• PROBLEM: Print, exactly and completely, the data that appears below.

[Collected data]
# # # # # # #

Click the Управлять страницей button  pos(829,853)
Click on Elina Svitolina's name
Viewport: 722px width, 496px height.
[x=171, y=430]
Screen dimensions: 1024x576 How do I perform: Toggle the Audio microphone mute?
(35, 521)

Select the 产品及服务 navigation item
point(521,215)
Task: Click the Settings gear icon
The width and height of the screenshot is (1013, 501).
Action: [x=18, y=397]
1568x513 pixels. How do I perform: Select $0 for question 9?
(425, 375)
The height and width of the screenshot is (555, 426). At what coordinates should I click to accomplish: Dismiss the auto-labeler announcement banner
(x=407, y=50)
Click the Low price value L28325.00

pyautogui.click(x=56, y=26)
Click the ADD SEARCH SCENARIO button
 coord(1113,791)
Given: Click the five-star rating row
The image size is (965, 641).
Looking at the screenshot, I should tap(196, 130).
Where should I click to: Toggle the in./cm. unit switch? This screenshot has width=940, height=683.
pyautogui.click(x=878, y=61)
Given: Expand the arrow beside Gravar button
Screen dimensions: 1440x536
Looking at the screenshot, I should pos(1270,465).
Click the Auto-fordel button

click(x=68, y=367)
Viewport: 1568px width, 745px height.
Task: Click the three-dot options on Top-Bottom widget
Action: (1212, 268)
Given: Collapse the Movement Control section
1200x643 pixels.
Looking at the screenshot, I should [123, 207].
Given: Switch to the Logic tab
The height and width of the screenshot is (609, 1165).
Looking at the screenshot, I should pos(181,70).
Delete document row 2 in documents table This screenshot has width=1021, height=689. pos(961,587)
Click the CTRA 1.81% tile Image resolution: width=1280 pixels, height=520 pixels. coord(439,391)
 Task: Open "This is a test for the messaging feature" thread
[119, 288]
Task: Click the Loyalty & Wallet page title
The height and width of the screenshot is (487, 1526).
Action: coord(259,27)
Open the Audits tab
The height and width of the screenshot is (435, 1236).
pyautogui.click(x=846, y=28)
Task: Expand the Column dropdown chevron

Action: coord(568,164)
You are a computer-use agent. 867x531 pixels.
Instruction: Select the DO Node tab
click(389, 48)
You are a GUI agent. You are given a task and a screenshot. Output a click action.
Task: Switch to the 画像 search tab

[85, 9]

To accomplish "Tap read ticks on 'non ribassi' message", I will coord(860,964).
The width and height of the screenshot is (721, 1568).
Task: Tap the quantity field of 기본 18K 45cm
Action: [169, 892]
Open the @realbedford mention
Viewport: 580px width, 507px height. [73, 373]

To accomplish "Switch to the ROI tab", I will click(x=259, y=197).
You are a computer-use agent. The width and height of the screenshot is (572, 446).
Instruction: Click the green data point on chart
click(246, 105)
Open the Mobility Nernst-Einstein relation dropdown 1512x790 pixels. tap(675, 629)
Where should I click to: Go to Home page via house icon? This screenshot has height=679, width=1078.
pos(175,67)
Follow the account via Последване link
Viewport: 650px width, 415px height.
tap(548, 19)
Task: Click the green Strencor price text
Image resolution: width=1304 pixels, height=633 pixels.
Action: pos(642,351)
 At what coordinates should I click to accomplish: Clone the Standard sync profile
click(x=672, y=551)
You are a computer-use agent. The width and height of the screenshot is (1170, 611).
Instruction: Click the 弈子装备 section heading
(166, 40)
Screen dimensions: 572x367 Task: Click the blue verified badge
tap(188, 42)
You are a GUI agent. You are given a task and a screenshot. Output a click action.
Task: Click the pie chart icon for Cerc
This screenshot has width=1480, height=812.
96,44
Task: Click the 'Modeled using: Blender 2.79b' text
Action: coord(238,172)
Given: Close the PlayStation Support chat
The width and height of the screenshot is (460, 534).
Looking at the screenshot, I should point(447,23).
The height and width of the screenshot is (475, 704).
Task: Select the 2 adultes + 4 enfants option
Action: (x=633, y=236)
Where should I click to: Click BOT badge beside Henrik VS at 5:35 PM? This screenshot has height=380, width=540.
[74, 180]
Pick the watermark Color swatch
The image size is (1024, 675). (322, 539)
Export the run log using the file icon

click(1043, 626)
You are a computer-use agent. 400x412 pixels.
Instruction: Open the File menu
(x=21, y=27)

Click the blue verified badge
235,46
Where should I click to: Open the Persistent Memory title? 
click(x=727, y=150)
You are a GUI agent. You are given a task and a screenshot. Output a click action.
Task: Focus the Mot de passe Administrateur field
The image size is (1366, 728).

# # # # # # #

• SOLUTION BELOW:
Click the Управлять страницей button  pos(829,853)
Click on Elina Svitolina's name
Viewport: 722px width, 496px height.
[x=171, y=430]
Screen dimensions: 1024x576 How do I perform: Toggle the Audio microphone mute?
(35, 521)

Select the 产品及服务 navigation item
point(521,215)
Task: Click the Settings gear icon
The width and height of the screenshot is (1013, 501).
Action: [x=18, y=397]
1568x513 pixels. How do I perform: Select $0 for question 9?
(425, 375)
The height and width of the screenshot is (555, 426). At what coordinates should I click to accomplish: Dismiss the auto-labeler announcement banner
(x=407, y=50)
Click the Low price value L28325.00

pyautogui.click(x=56, y=26)
Click the ADD SEARCH SCENARIO button
 coord(1113,791)
Given: Click the five-star rating row
The image size is (965, 641).
Looking at the screenshot, I should tap(196, 130).
Where should I click to: Toggle the in./cm. unit switch? This screenshot has width=940, height=683.
pyautogui.click(x=878, y=61)
Given: Expand the arrow beside Gravar button
Screen dimensions: 1440x536
Looking at the screenshot, I should pos(1270,465).
Click the Auto-fordel button

click(x=68, y=367)
Viewport: 1568px width, 745px height.
Task: Click the three-dot options on Top-Bottom widget
Action: (1212, 268)
Given: Collapse the Movement Control section
1200x643 pixels.
Looking at the screenshot, I should [123, 207].
Given: Switch to the Logic tab
The height and width of the screenshot is (609, 1165).
Looking at the screenshot, I should pos(181,70).
Delete document row 2 in documents table This screenshot has width=1021, height=689. pos(961,587)
Click the CTRA 1.81% tile Image resolution: width=1280 pixels, height=520 pixels. coord(439,391)
 Task: Open "This is a test for the messaging feature" thread
[119, 288]
Task: Click the Loyalty & Wallet page title
The height and width of the screenshot is (487, 1526).
Action: coord(259,27)
Open the Audits tab
The height and width of the screenshot is (435, 1236).
pyautogui.click(x=846, y=28)
Task: Expand the Column dropdown chevron

Action: coord(568,164)
You are a computer-use agent. 867x531 pixels.
Instruction: Select the DO Node tab
click(389, 48)
You are a GUI agent. You are given a task and a screenshot. Output a click action.
Task: Switch to the 画像 search tab

[85, 9]

To accomplish "Tap read ticks on 'non ribassi' message", I will coord(860,964).
The width and height of the screenshot is (721, 1568).
Task: Tap the quantity field of 기본 18K 45cm
Action: [169, 892]
Open the @realbedford mention
Viewport: 580px width, 507px height. [73, 373]

To accomplish "Switch to the ROI tab", I will click(x=259, y=197).
You are a computer-use agent. The width and height of the screenshot is (572, 446).
Instruction: Click the green data point on chart
click(246, 105)
Open the Mobility Nernst-Einstein relation dropdown 1512x790 pixels. tap(675, 629)
Where should I click to: Go to Home page via house icon? This screenshot has height=679, width=1078.
pos(175,67)
Follow the account via Последване link
Viewport: 650px width, 415px height.
tap(548, 19)
Task: Click the green Strencor price text
Image resolution: width=1304 pixels, height=633 pixels.
Action: pos(642,351)
 At what coordinates should I click to accomplish: Clone the Standard sync profile
click(x=672, y=551)
You are a computer-use agent. The width and height of the screenshot is (1170, 611).
Instruction: Click the 弈子装备 section heading
(166, 40)
Screen dimensions: 572x367 Task: Click the blue verified badge
tap(188, 42)
You are a GUI agent. You are given a task and a screenshot. Output a click action.
Task: Click the pie chart icon for Cerc
This screenshot has width=1480, height=812.
96,44
Task: Click the 'Modeled using: Blender 2.79b' text
Action: coord(238,172)
Given: Close the PlayStation Support chat
The width and height of the screenshot is (460, 534).
Looking at the screenshot, I should point(447,23).
The height and width of the screenshot is (475, 704).
Task: Select the 2 adultes + 4 enfants option
Action: (x=633, y=236)
Where should I click to: Click BOT badge beside Henrik VS at 5:35 PM? This screenshot has height=380, width=540.
[74, 180]
Pick the watermark Color swatch
The image size is (1024, 675). (322, 539)
Export the run log using the file icon

click(1043, 626)
You are a computer-use agent. 400x412 pixels.
Instruction: Open the File menu
(x=21, y=27)

Click the blue verified badge
235,46
Where should I click to: Open the Persistent Memory title? 
click(x=727, y=150)
You are a GUI agent. You are given a task and a screenshot. Output a click action.
Task: Focus the Mot de passe Administrateur field
The image size is (1366, 728).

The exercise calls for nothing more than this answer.